道行く人々の視線など気にせず爆睡していた。
今日は京都を去る、俺はまもなく出発した。
名残惜しい京都の街並み。
京都駅前のマックでiBOOKを開く。
程なく時間もとうに午後4時となる。
京都の思い出、古都の街並みが色々と考えさせてくれた。
俺は自転車をこぎ出す。
振り返らずに、本願寺の塔だけが夕陽と共に俺の後ろを見つめる。
国道1号に再び抜け出た俺は、もうすぐこの道も終点だということに気づく。
大阪でこの道は、遂に国道2号に変わる。
京都で買った、テレコを片手に思い出を呟きながら、俺は大阪を目指していた。
街並みは段々と賑わいを見せ、大阪市街へ入る。
立ち並ぶ歩道橋、アーケード街、若いキャッチの男の子達がズラりと並んでいる。
アーケード街はネクタイと若者と酔っぱらいとだけで溢れかえっている。
京都の美しい街並みの後にこういう雑踏を見ると、大変気持ちが悪い。
俺はここに余りいたくないと思った。
松屋で麻婆ナス丼を食し、ホントは心斎橋やアメリカ村、道頓堀などを訪ねたかったのだが、
そんな気はとっくに失せてしまっていた。
コンビニに立ち寄り、タウンページで銭湯を調べる。
この辺りだと、海老江が近い。
けっこうまだ開いているところがありそうだ。
今日は殆ど何もない一日だった。
残念だが風呂に入って一眠りするとしよう。
丁度良く銭湯が目の前に現れた。
人はいない。
俺の一人風呂。
貸し切り気分で気持ちがよい。
思い出すのは京都の街並みばかり。
あぁ必ず帰りたい。

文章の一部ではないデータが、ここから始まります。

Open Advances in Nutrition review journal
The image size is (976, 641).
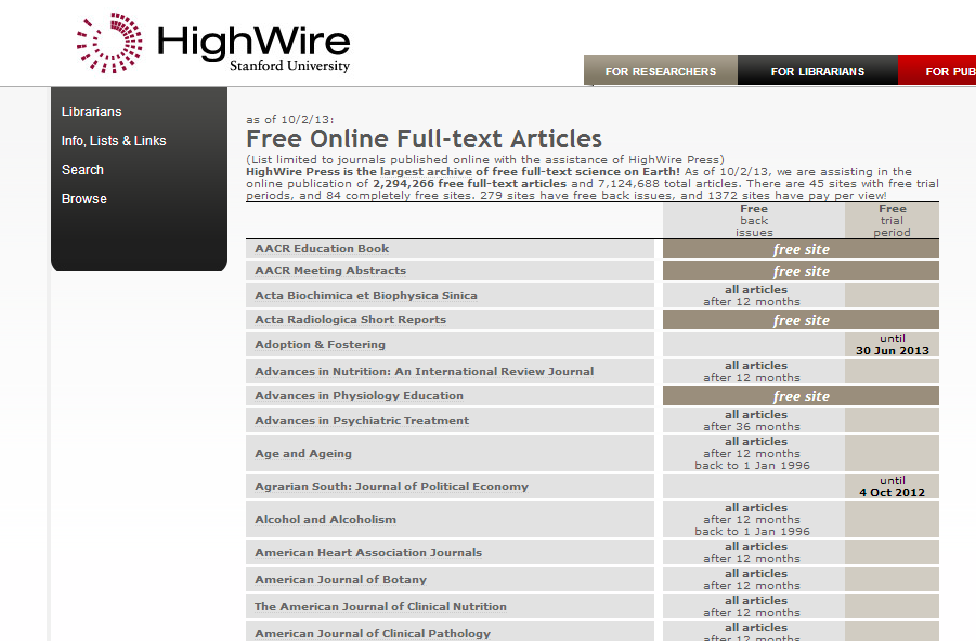tap(424, 371)
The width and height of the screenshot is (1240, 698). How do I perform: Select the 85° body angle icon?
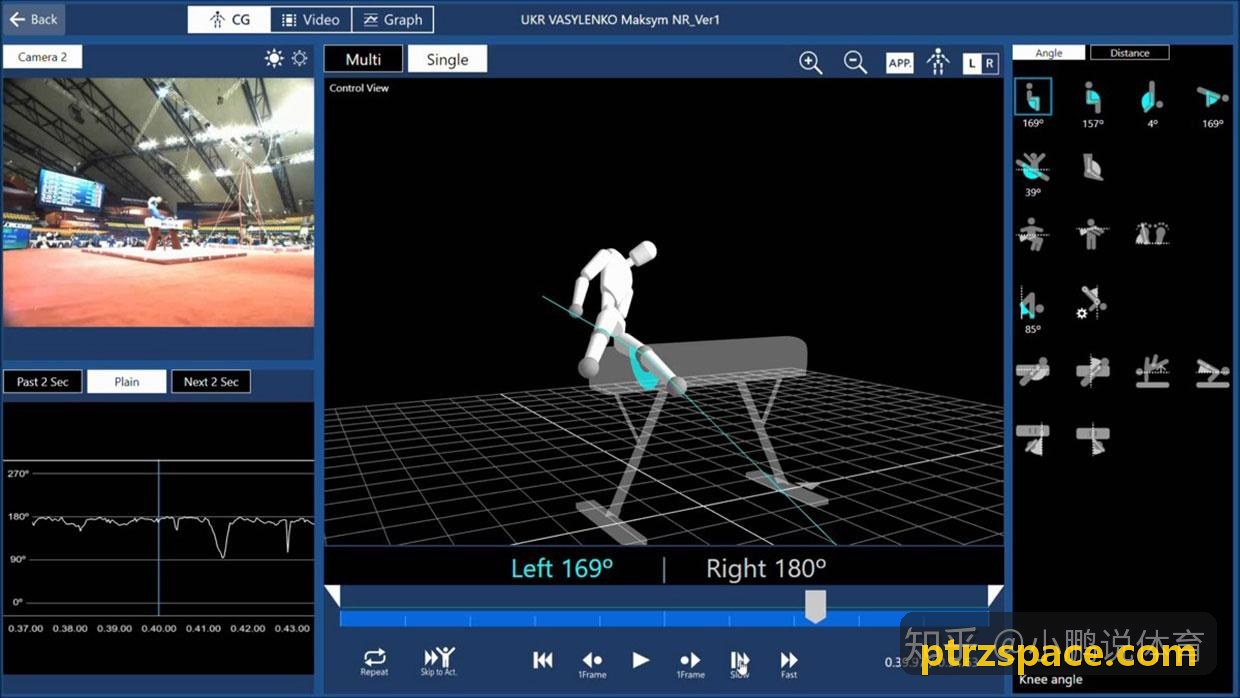[x=1033, y=303]
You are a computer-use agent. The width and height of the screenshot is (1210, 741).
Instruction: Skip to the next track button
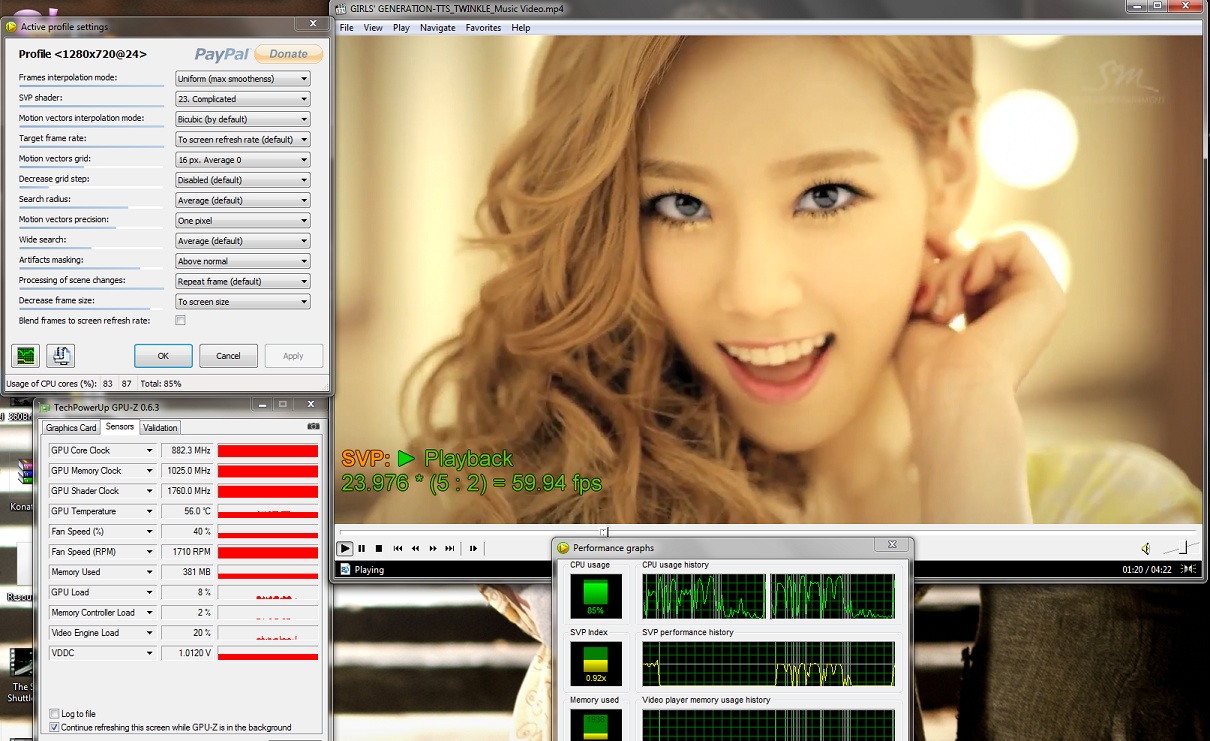450,548
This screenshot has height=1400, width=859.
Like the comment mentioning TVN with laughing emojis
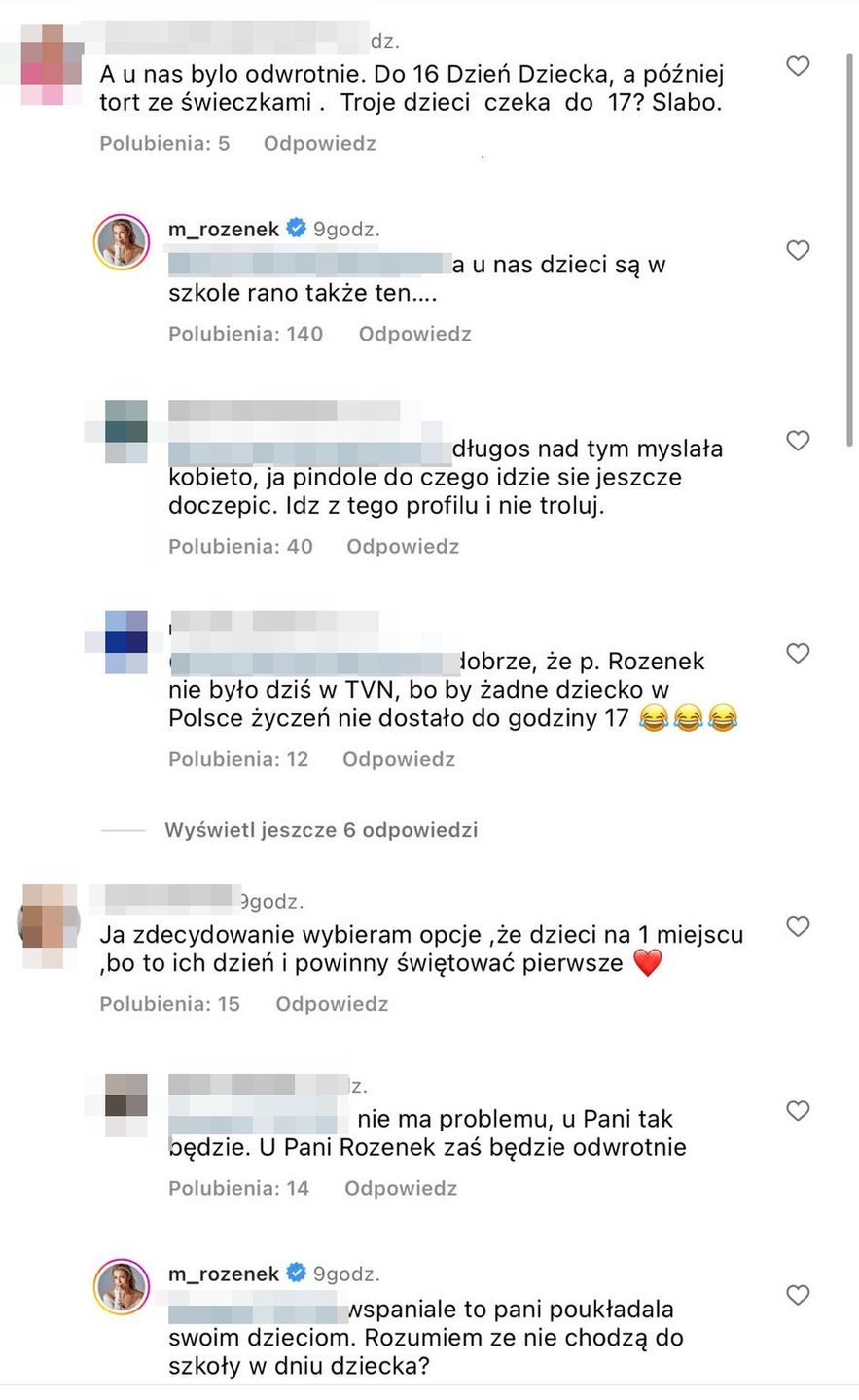tap(798, 653)
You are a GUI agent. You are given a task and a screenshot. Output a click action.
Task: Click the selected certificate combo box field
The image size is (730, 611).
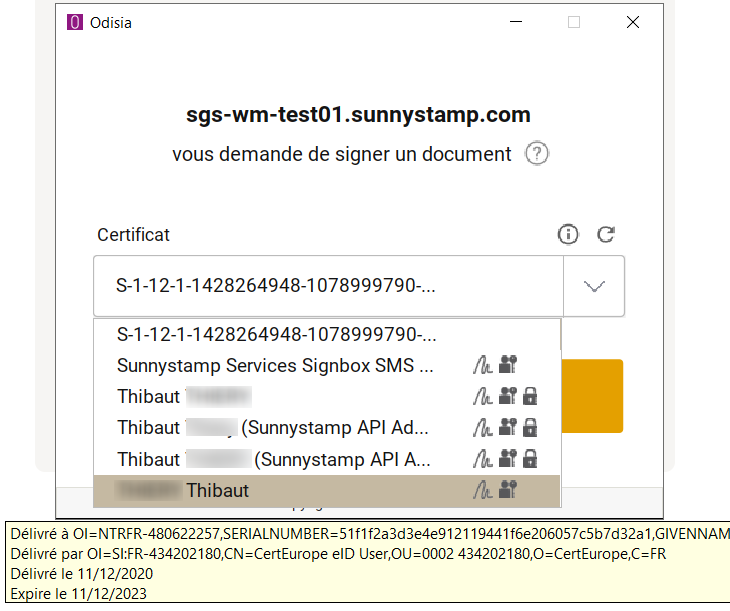coord(329,286)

必ず帰ってみせる。
俺は風呂を出るとビールを飲んだ。
大阪人には悪いが、俺はこの街にそぐわない人間みたいだ。
早々にこの地を去りたい気分で一杯。
悪い所でないことはわかるが、気分が京都に浸りすぎて好きになれない。
俺は、出発する。
何だか番台のおばちゃんは愛想がなかった。
国道2号の標識は、神戸まで約60kmを示していた。
これなら夜通し走れば、朝には着くな。
俺は走ることにした。
この2日間ゆっくりした分、今日は走ろう。